Microsoft's compiler says error C2672: 'f': no matching overloaded function found and error C2893: Failed to specialize function template 'unknown-type f(F,Args &&...)'.

Clang's compiler says note: candidate template ignored: substitution failure [with T = G, F = int (G::*)(), Args = <>]: called object type 'int (G::*)()' is not a function or function pointer and error: no matching function for call to 'f'.

I'm pretty sure int (G::*)() is a function pointer ... ? What am I missing? (All of this worked fine before I added the return type.)

Upvotes: 1

Views: 71

Answers (1)

max66
max66

Reputation: 66240

I'm pretty sure int (G::*)() is a function pointer ... ? What am I missing?

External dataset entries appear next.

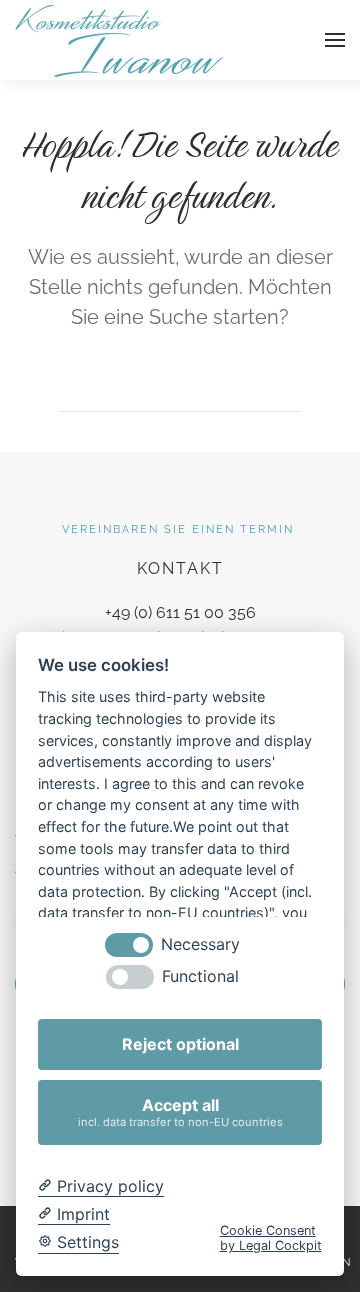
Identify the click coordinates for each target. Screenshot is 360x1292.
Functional (200, 976)
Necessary (200, 944)
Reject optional (180, 1044)
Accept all (180, 1111)
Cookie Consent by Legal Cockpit (271, 1238)
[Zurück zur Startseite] (120, 40)
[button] (335, 40)
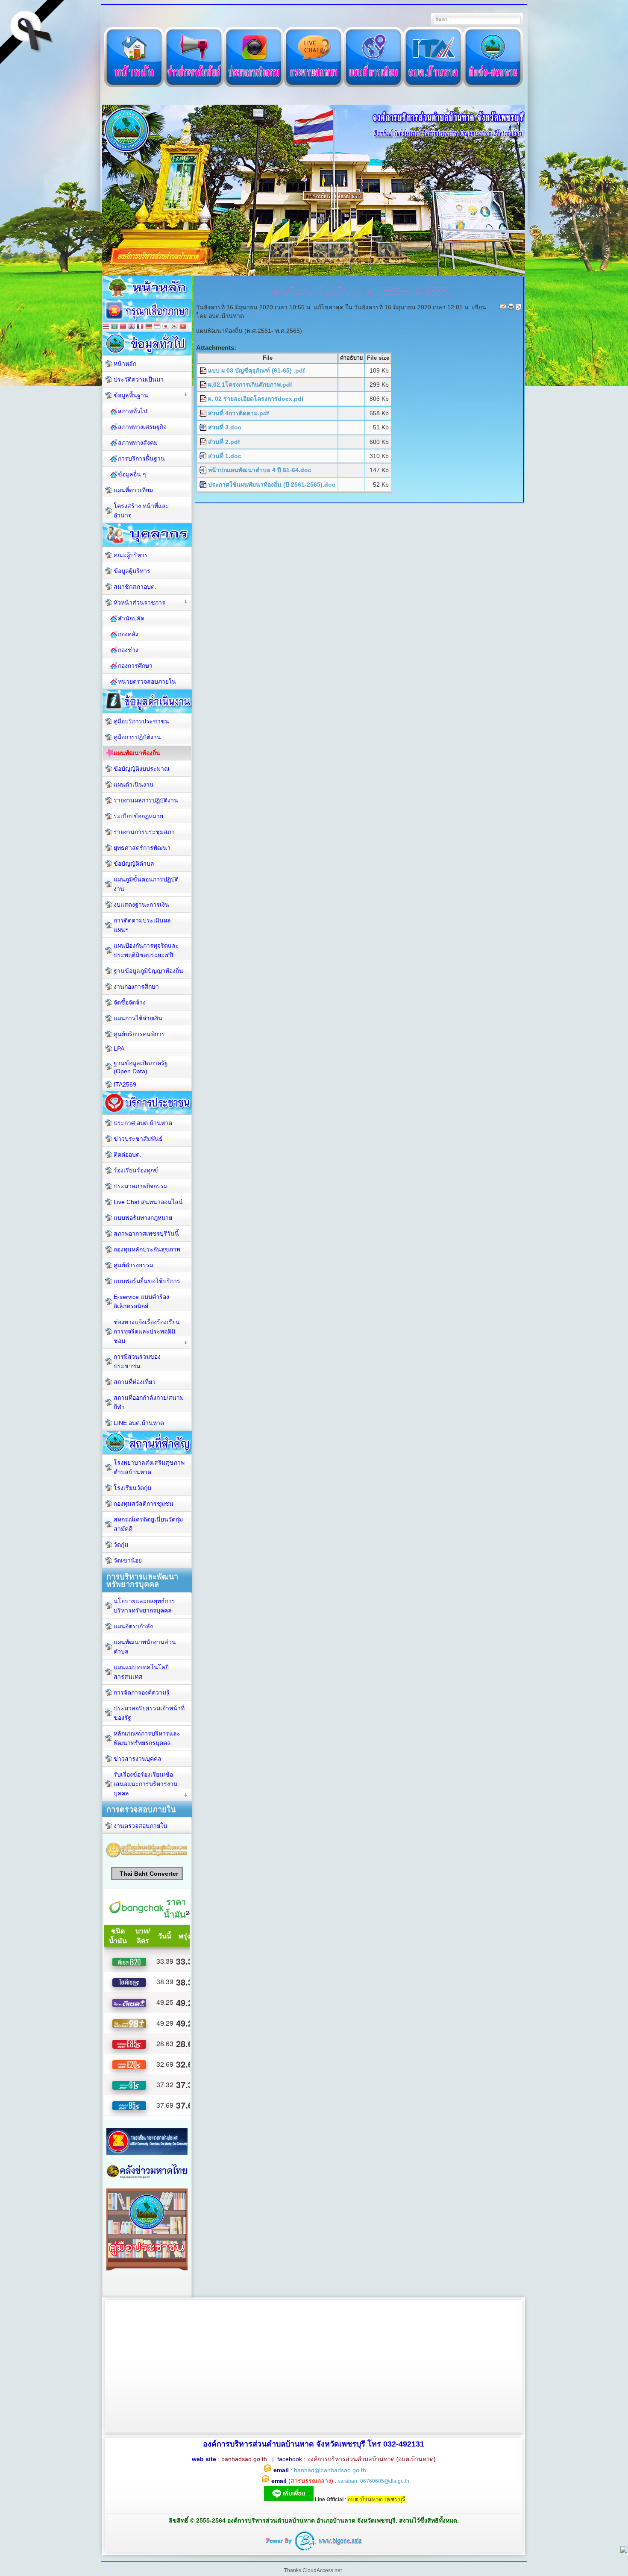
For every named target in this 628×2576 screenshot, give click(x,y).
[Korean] (174, 327)
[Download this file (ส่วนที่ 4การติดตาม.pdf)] (204, 413)
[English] (131, 327)
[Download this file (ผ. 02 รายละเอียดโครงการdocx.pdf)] (204, 398)
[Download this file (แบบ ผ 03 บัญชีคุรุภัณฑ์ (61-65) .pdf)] (204, 370)
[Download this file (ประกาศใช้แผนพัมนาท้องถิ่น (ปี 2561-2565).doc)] (204, 484)
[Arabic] (114, 327)
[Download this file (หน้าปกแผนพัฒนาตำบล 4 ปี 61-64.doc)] (204, 470)
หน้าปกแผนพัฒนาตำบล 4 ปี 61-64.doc (259, 470)
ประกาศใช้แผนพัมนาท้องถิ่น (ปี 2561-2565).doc (271, 484)
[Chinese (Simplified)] (123, 327)
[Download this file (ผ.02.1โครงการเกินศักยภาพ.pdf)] (204, 384)
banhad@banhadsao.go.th (330, 2470)
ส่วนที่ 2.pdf (224, 441)
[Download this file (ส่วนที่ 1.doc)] (204, 455)
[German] (148, 327)
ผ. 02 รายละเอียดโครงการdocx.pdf (256, 398)
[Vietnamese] (182, 327)
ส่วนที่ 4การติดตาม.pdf (238, 413)
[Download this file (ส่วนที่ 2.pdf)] (204, 441)
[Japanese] (165, 327)
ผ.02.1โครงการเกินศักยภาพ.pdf (250, 384)
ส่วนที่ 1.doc (224, 455)
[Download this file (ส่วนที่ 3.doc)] (204, 427)
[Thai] (106, 327)
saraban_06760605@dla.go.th (373, 2481)
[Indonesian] (157, 327)
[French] (140, 327)
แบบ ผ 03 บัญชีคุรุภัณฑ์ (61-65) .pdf (256, 370)
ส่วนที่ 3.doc (224, 427)
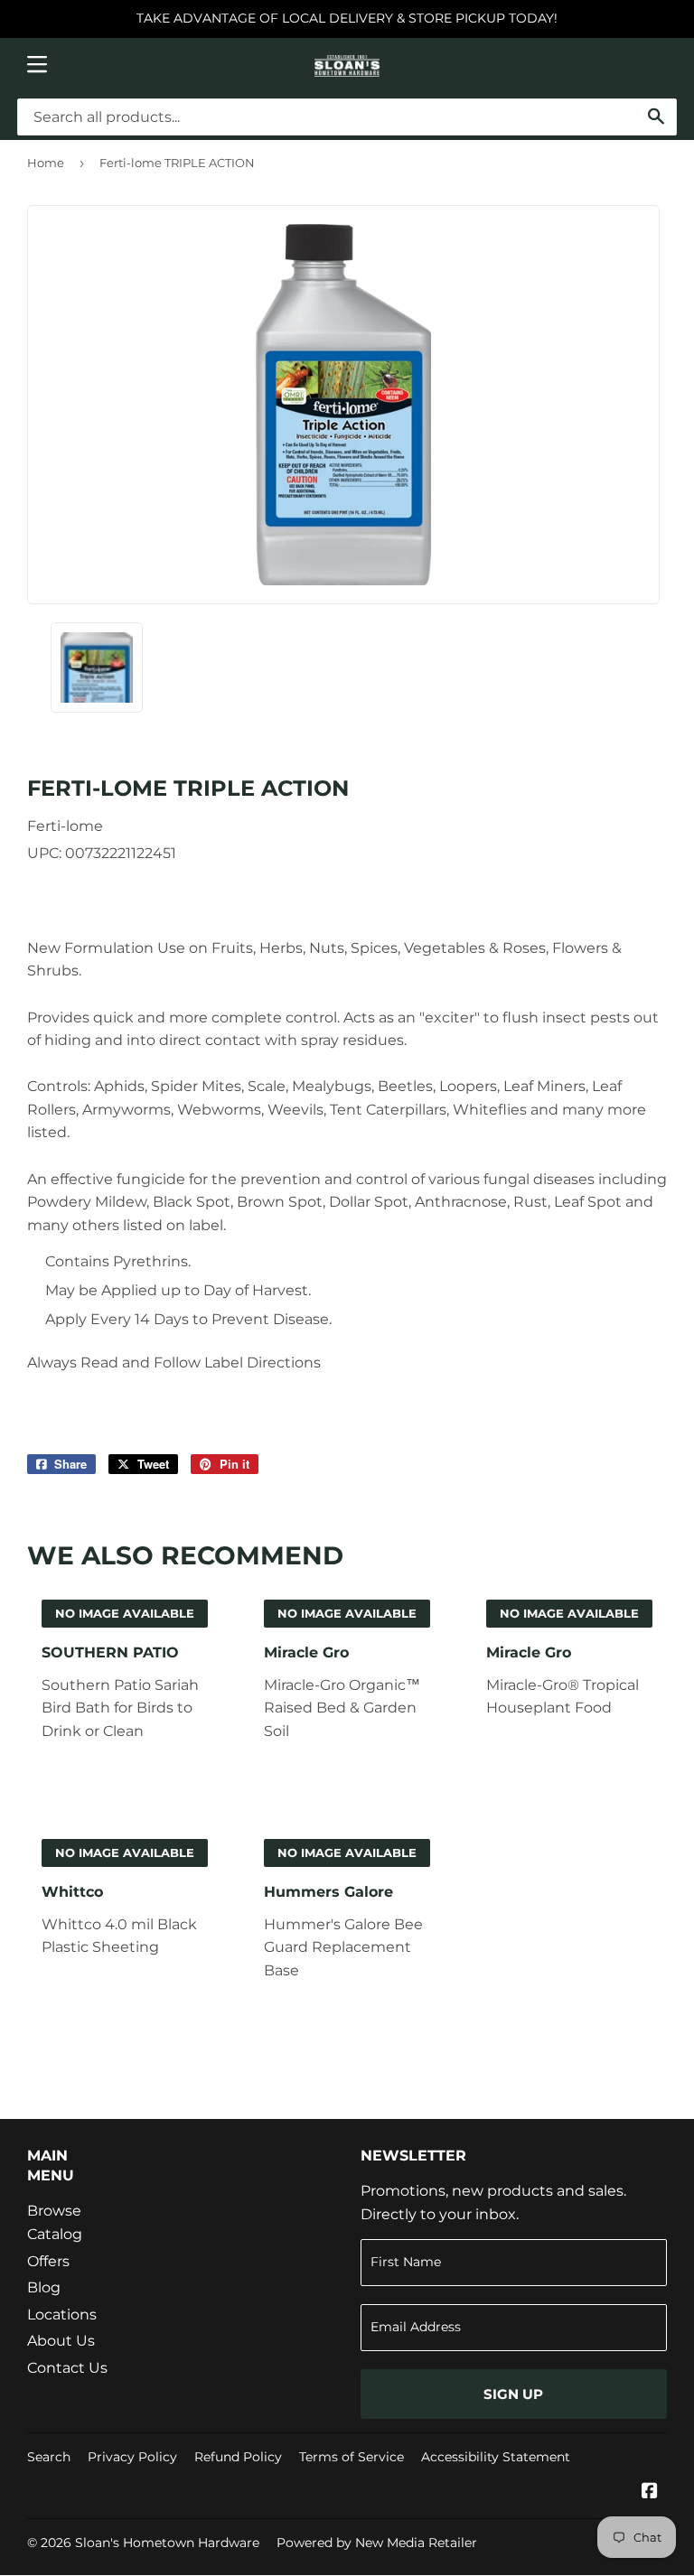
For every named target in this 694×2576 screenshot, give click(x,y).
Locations (62, 2314)
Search (48, 2457)
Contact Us (67, 2367)
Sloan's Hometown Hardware (167, 2542)
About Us (61, 2340)
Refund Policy (238, 2457)
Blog (44, 2287)
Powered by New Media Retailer (377, 2542)
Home (45, 162)
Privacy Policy (132, 2457)
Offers (48, 2261)
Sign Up (513, 2394)
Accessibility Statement (495, 2457)
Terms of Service (351, 2457)
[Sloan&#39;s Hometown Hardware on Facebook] (650, 2492)
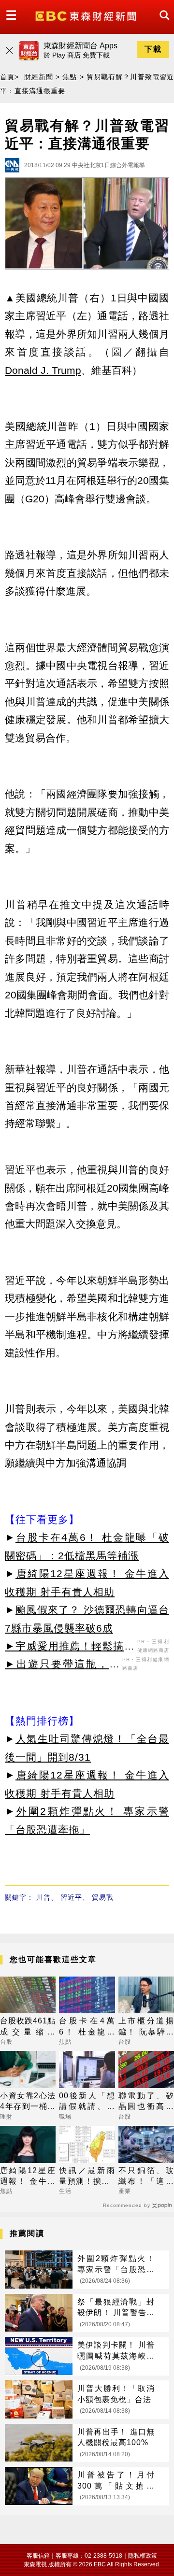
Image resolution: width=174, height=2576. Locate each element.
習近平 (71, 1897)
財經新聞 (38, 77)
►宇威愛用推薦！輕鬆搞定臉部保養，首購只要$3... (70, 1647)
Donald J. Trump (43, 370)
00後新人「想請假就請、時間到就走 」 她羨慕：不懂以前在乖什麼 (87, 2102)
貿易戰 (103, 1897)
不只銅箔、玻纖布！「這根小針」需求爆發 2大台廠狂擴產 (146, 2176)
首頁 (7, 77)
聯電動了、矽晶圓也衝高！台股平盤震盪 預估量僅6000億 (146, 2102)
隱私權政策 (142, 2555)
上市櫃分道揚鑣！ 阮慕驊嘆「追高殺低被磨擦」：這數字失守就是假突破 (146, 2027)
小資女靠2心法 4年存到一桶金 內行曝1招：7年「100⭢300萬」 (28, 2102)
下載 (153, 49)
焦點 (69, 77)
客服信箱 (38, 2555)
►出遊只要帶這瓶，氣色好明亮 (62, 1665)
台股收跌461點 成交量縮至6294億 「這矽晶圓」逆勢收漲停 (28, 2027)
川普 (43, 1897)
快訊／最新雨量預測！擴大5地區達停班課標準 (87, 2176)
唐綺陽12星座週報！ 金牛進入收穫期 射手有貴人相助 (28, 2176)
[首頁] (87, 15)
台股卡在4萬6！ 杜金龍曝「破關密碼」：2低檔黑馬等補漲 (87, 2027)
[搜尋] (162, 24)
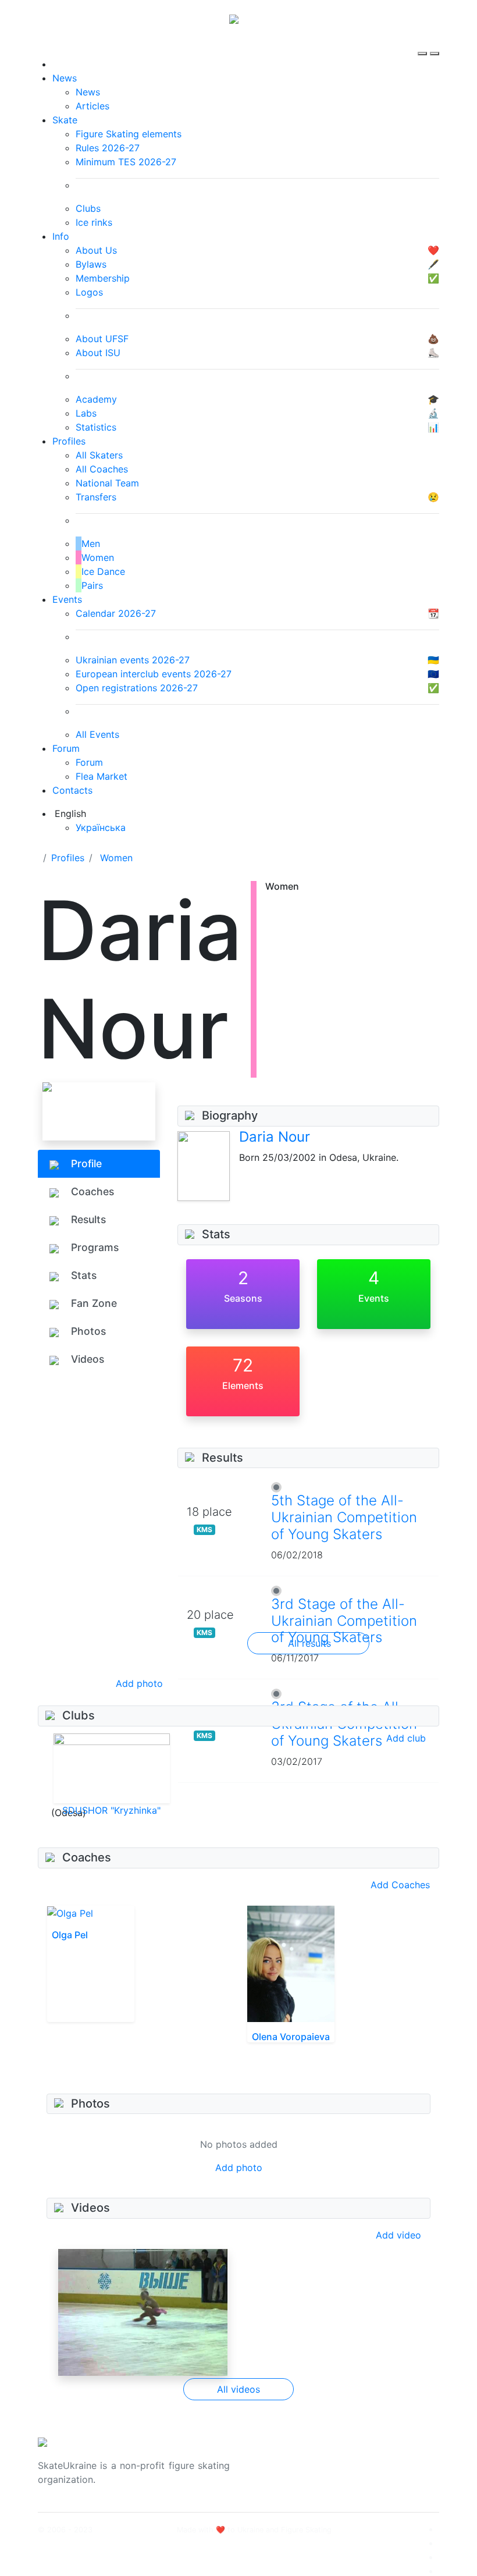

Non exactly: int (G::*)() is a pointer to a non-static method. That isn't exactly the same things and require a little different syntax to call it.

So, instead of

return (t->h)(args...);

you should add a * and call h() as follows

return (t->*h)(args...);
// ........^  add this *

The decltype() is also wrong. If you can use at least C++14, you can avoid it and simply use auto as return type

template <typename T, typename F, typename ...Args>
auto f (F h, Args&&... args) {
    T* t = new T(); 
    return (t->*h)(args...);
}

otherwise, if you must use C++11, you can include <utility> and use std::declval() as follows

template <typename T, typename F, typename ...Args>
auto f(F h, Args&&... args) -> decltype((std::declval<T*>()->*h)(args...)) { 
    T* t = new T(); // .................^^^^^^^^^^^^^^^^^^^^^^^^^^^^^^^^^
    return (t->*h)(args...);
}

But there is another way to write your f() function: deducing the returned type (so avoiding the auto, the decltype() and the std::declval()) and the arguments of h()

You can write f() as follows

template<typename R, typename T, typename ... As1, typename ... As2>
R f(R(T::*h)(As1...), As2 && ... args) {
    T* t = new T();
    return (t->*h)(args...);
}

and you avoid to explicit the G type calling it

int k = f(&G::g);
// .....^^^^^^^^   no more explicit <G> needed

because the T template type is deduced from the argument &G::g.